**Given entries:**
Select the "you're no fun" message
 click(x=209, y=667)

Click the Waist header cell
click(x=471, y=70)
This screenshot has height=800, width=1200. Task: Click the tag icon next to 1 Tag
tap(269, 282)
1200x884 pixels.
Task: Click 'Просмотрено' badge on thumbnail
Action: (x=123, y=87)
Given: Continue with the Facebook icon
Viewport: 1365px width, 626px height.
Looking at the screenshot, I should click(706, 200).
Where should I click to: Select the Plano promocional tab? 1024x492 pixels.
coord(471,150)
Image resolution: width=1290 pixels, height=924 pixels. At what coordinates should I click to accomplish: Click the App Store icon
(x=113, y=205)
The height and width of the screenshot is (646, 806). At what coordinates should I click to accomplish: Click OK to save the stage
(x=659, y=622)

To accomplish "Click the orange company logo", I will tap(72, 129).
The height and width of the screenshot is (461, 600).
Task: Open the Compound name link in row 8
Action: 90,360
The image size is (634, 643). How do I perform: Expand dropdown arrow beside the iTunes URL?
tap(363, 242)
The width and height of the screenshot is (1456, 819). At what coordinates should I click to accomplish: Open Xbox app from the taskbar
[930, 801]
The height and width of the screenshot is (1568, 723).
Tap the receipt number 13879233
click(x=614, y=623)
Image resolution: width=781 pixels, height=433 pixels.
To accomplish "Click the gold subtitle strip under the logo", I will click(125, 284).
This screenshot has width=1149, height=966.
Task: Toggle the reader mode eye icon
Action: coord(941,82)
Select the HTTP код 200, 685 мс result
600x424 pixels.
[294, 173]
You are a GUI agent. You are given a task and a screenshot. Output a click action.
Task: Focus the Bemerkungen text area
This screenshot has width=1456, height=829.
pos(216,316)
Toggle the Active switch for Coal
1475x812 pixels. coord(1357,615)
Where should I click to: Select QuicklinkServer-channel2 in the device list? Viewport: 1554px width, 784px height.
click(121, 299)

**Exercise prompt:** The expected result is an exact transcription of the lines from the one containing "Toggle the Active switch for Coal" through the end of the records above; please include both ends.

**Output below:**
Toggle the Active switch for Coal
1475x812 pixels. coord(1357,615)
Where should I click to: Select QuicklinkServer-channel2 in the device list? Viewport: 1554px width, 784px height.
click(121, 299)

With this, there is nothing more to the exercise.